- Record excerpts:
● ● ● ● ●

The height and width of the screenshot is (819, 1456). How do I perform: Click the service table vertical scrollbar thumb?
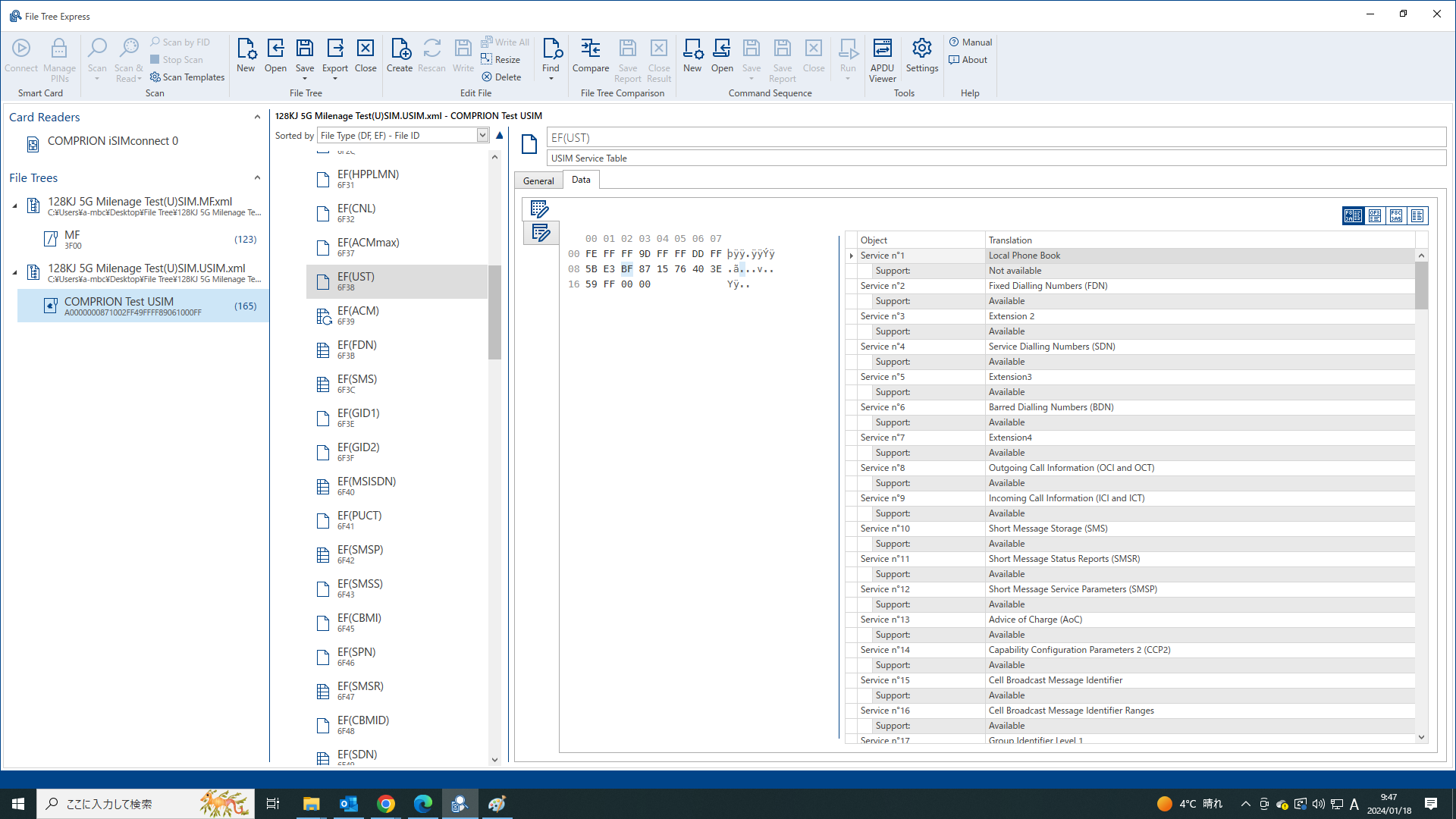[1421, 284]
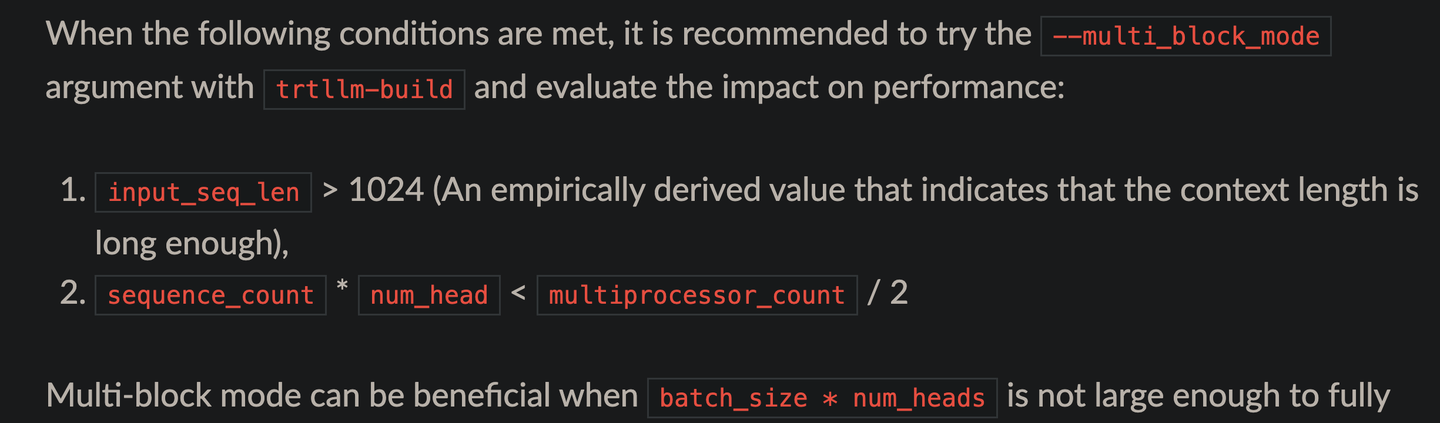Click the list number 1 marker
This screenshot has width=1440, height=423.
click(72, 191)
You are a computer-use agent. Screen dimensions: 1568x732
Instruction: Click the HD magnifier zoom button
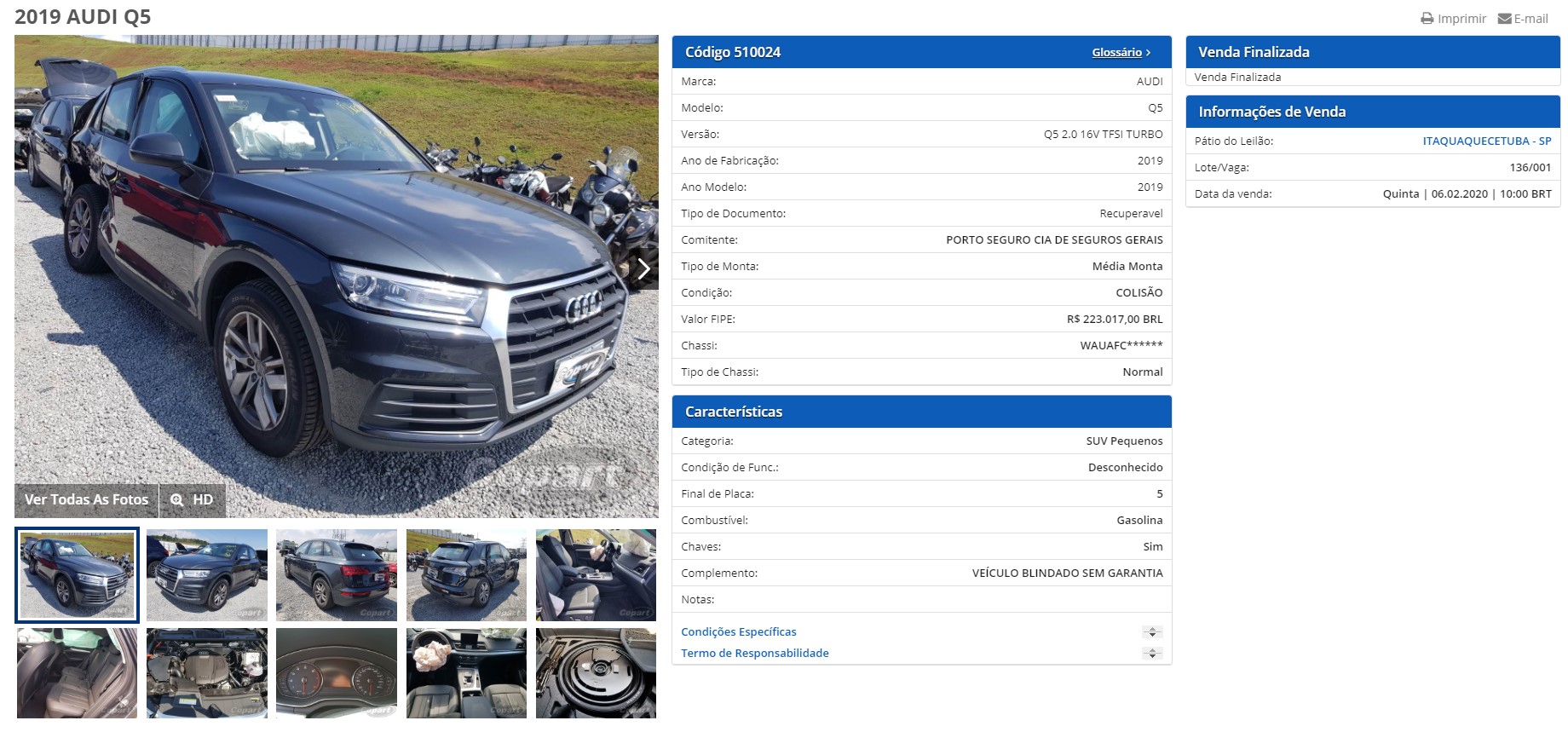pyautogui.click(x=192, y=500)
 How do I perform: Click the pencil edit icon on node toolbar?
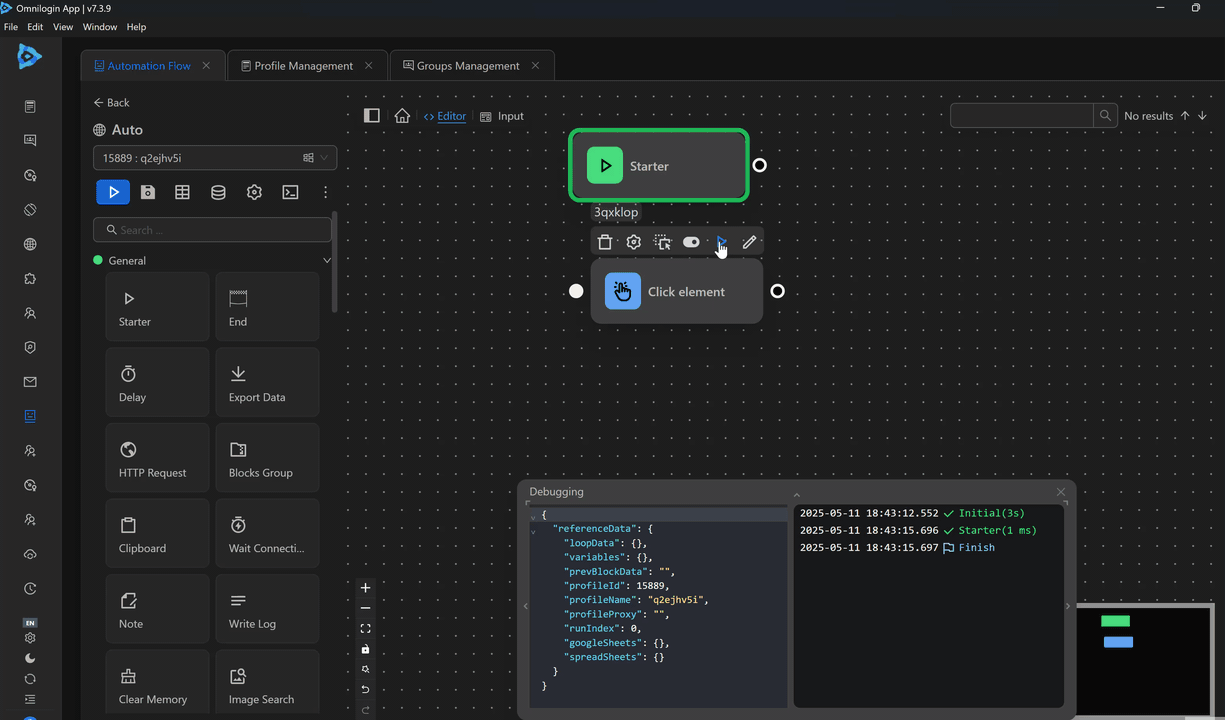749,242
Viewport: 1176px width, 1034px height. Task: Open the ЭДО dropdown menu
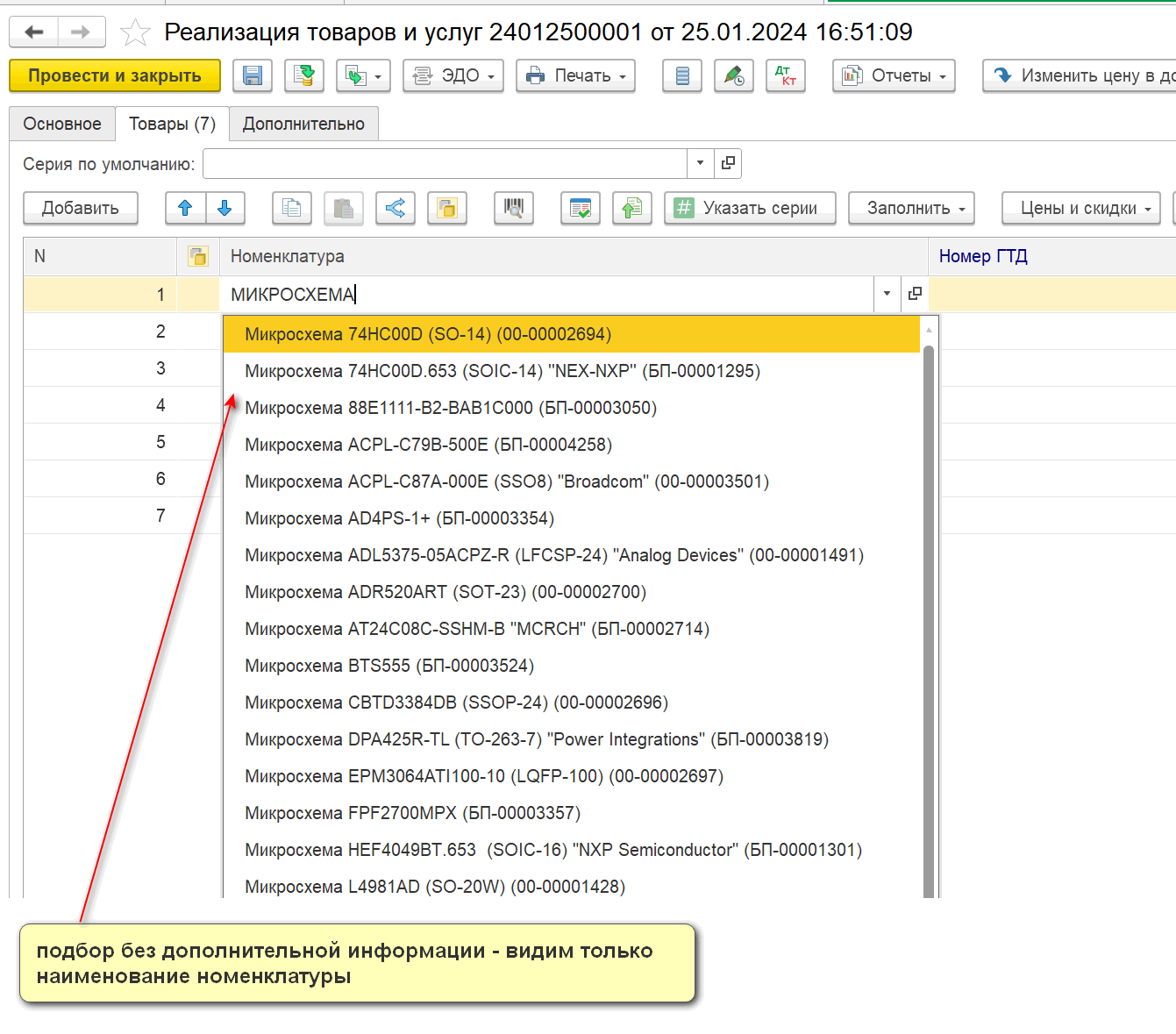453,76
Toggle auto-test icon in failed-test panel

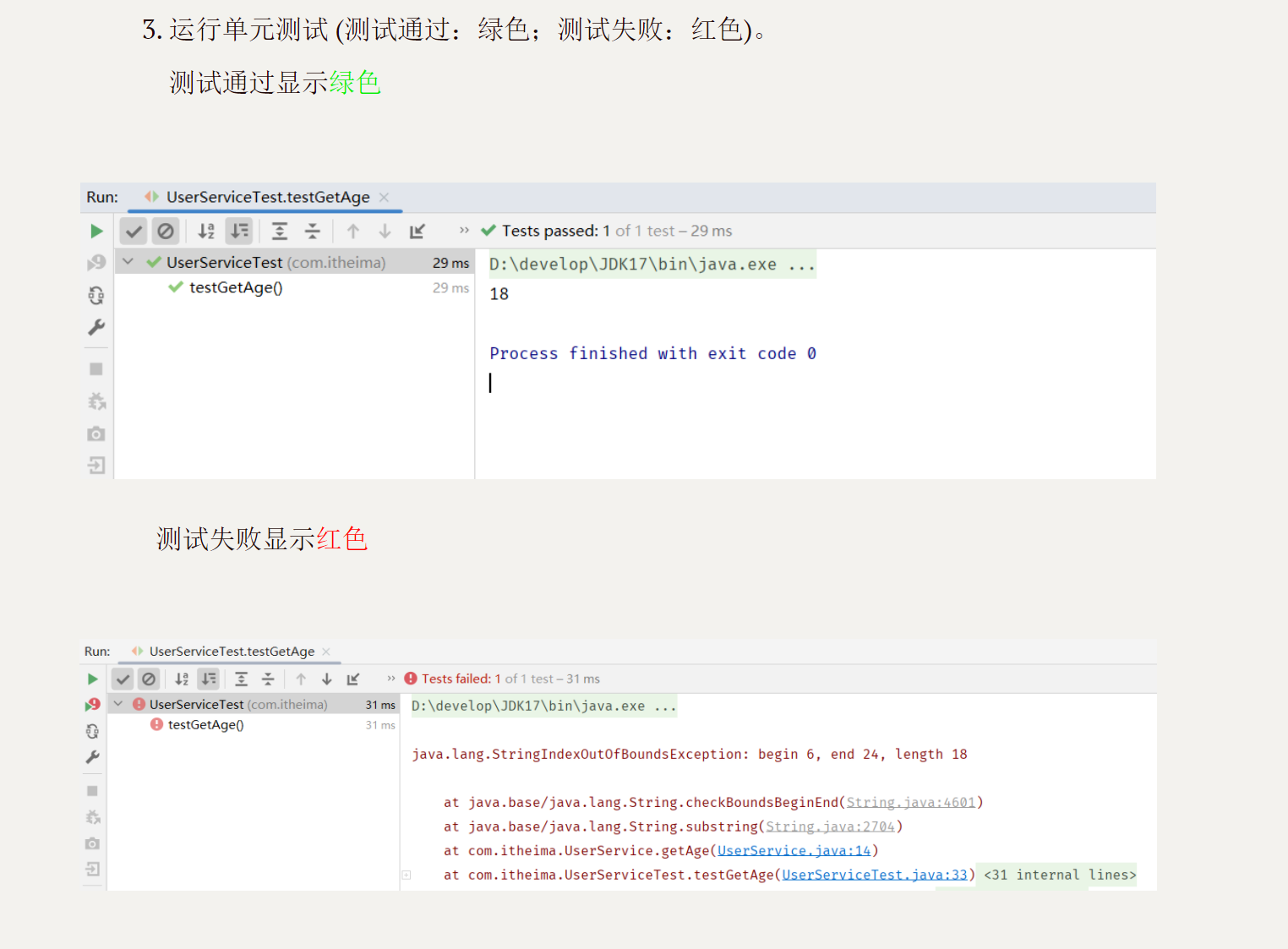(93, 731)
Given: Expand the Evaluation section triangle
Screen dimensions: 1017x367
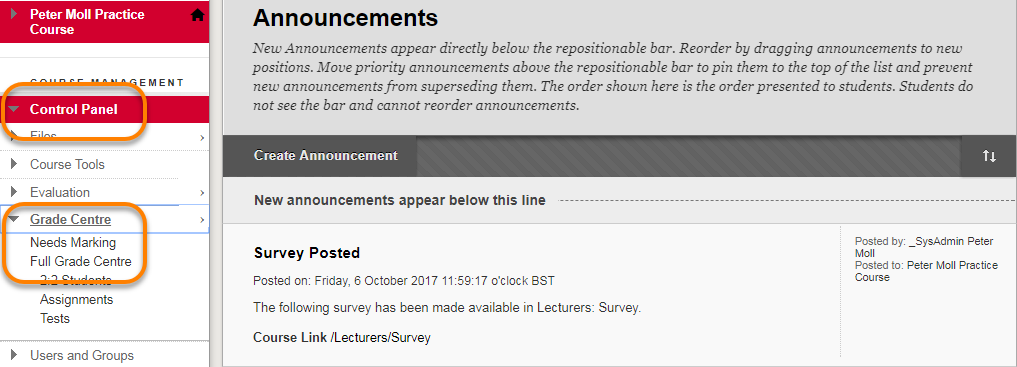Looking at the screenshot, I should [14, 193].
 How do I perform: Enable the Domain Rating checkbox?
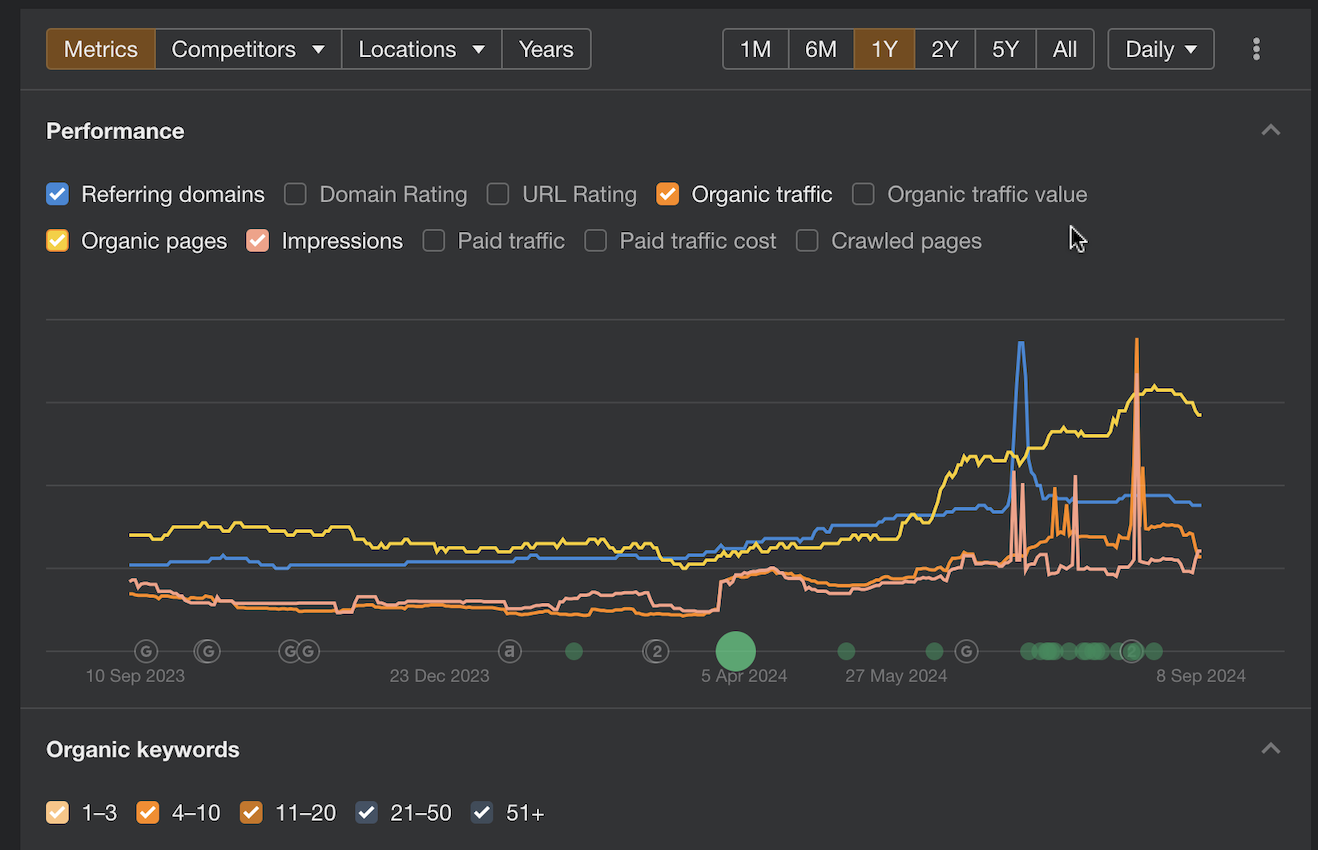[295, 194]
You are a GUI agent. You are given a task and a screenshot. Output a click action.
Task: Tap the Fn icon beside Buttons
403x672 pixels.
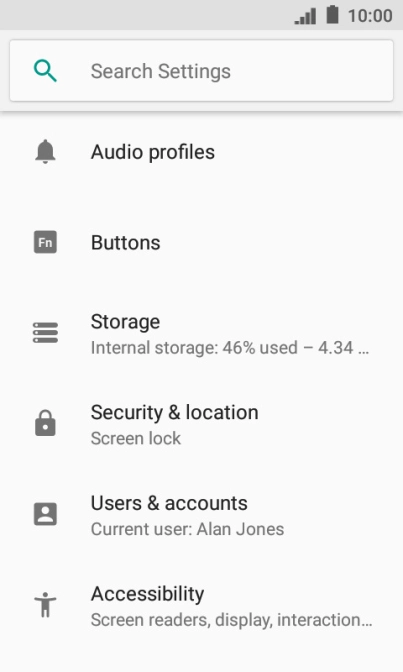tap(45, 242)
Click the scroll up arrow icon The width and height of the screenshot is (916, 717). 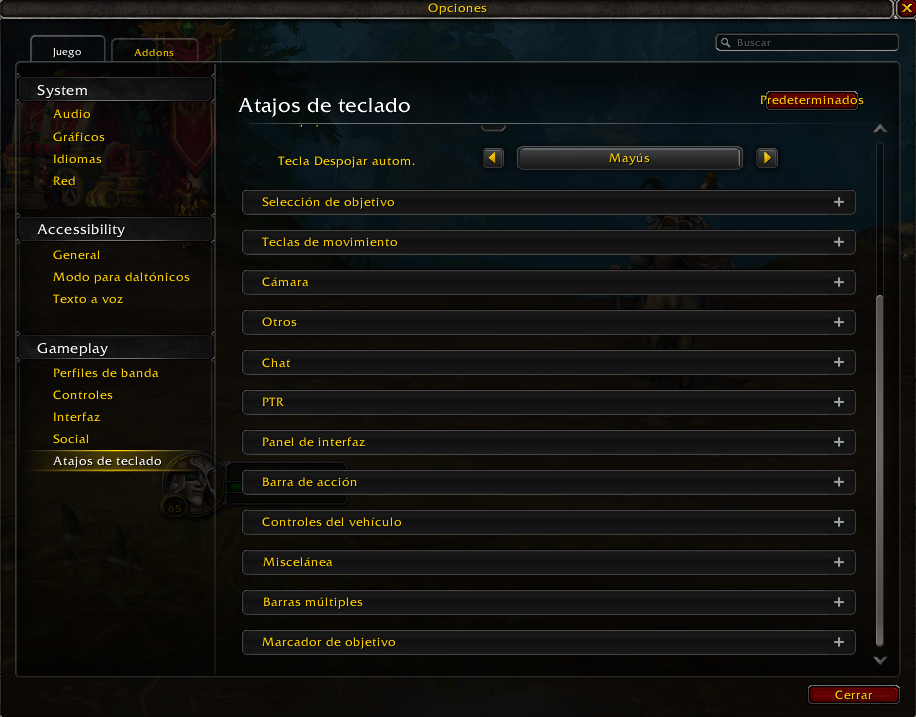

● ● ● ● ●

- Direction: Rewrite every line of the data above as a Markdown table with the columns Row and Line, numbering the rows and skipping blank lines. Leave the pictures out.

- Exercise output:
| Row | Line |
|---|---|
| 1 | The height and width of the screenshot is (819, 1456). How do I perform: Click the service table vertical scrollbar thumb? |
| 2 | [1421, 284] |
| 3 | Click the list number 1 marker |
| 4 | This screenshot has width=1440, height=423. |
| 5 | click(72, 191) |
| 6 | You are a computer-use agent. Screen dimensions: 1568x732 |
| 7 | Instruction: Click the HD magnifier zoom button |
| 8 | pyautogui.click(x=192, y=500) |
| 9 |  How do I perform: Click the pencil edit icon on node toolbar? |
| 10 | 749,242 |
| 11 | Viewport: 1176px width, 1034px height. Task: Open the ЭДО dropdown menu |
| 12 | 453,76 |
| 13 | Toggle auto-test icon in failed-test panel |
| 14 | (93, 731) |
| 15 | Given: Expand the Evaluation section triangle |
| 16 | Screen dimensions: 1017x367 |
| 17 | Looking at the screenshot, I should [14, 193]. |
| 18 |  How do I perform: Enable the Domain Rating checkbox? |
| 19 | [295, 194] |
| 20 | You are a GUI agent. You are given a task and a screenshot. Output a click action. |
| 21 | Task: Tap the Fn icon beside Buttons |
| 22 | 403x672 pixels. |
| 23 | tap(45, 242) |
| 24 | Click the scroll up arrow icon The width and height of the screenshot is (916, 717).  |